> **Task instructions**:
Continue the blog post about how much time doctors spend on EHRs, starting right after its last sentence.

> **Document segment**:
Electronic Health Records May Be Getting More Time With Doctors Than Patients

Jan 17, 2020 | Blog

A study in the Annals of Internal Medicine looked at about 100 million patient visits to 155,000 U.S. physicians and found they spend an average of 16 minutes and 14 seconds per patient encounter using EHRs, with chart review (33%), documentation (24%) and ordering (17%) accounting for most of the time.

The Doctors in the study were all in non-surgical specialties, such as internal medicine, cardiology, and physical medicine and rehabilitation, and based at 417 different health systems throughout the U.S.

The analysis studied active time on the EHR which means they were actively moving around the mouse and typing on the keyboard and not just logged on to the patient’s medical record. This means the study only offers the quantity of time spent on the EHR and not the quality.

It didn’t specify how much of that time was quality time versus wasteful time clicking around the EHR. That time could be passed off to other people such as medical scribes, assistants, or administrators.

A Doctor who is not as quick at navigating through the EHR or has more complex patients, more challenging insurance situations, or more demanding administrators could be spending more time.

> **Listed records**:
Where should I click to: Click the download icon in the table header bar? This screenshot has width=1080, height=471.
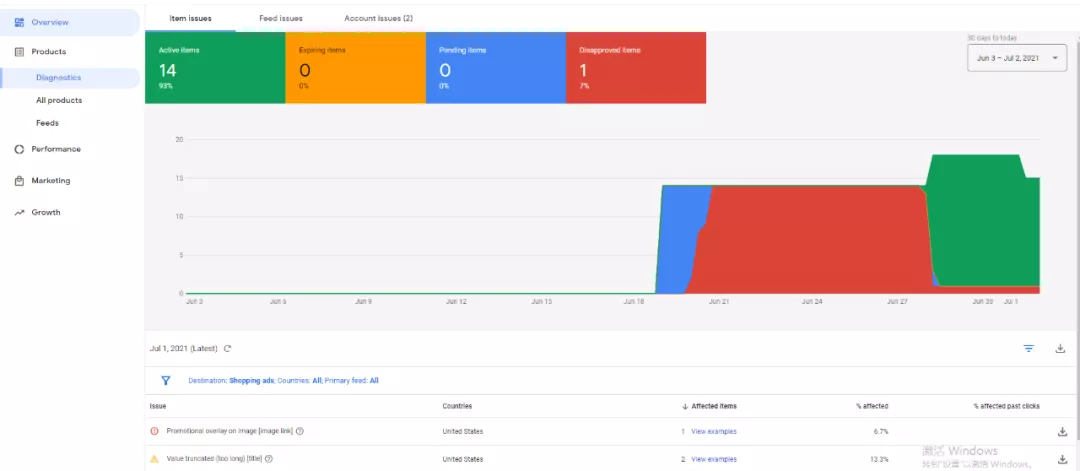(1060, 349)
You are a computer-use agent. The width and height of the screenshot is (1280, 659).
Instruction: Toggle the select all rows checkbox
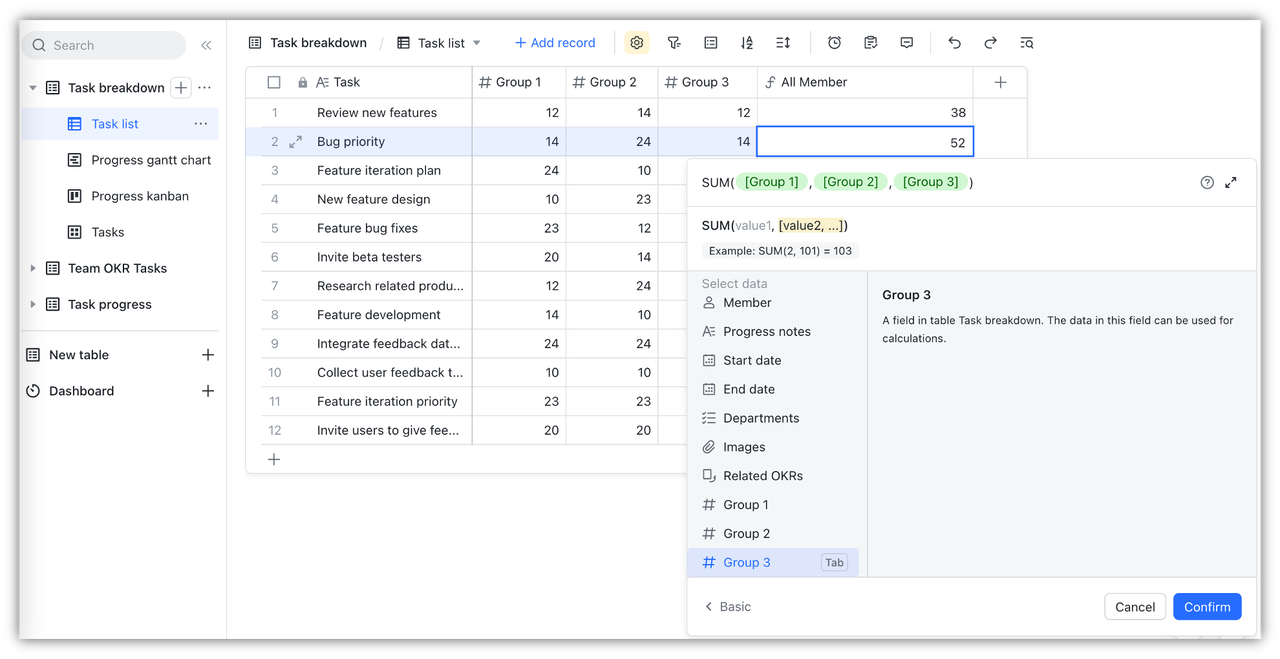pyautogui.click(x=274, y=82)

> **Result of this task**:
It seems that many doctor are frustrated with EHRs and that it contributes to the high Physician burnout rates. Many feel that EHRs are not user friendly and having to be trained in order to use them, defeats its purpose.

David O. Barbe, M.D., the AMA’s president, said in an announcement, “Poorly designed and implemented EHRs have physicians suffering from a growing sense that they are neglecting their patients and working more outside of clinic hours as they try to keep up with an overload of type-and-click tasks.”

Companies are using methods to reduce the documentation burden and the government is adopting policies to address the amount of data it requires so there is hope to reduce the time and improve the value of EHRs.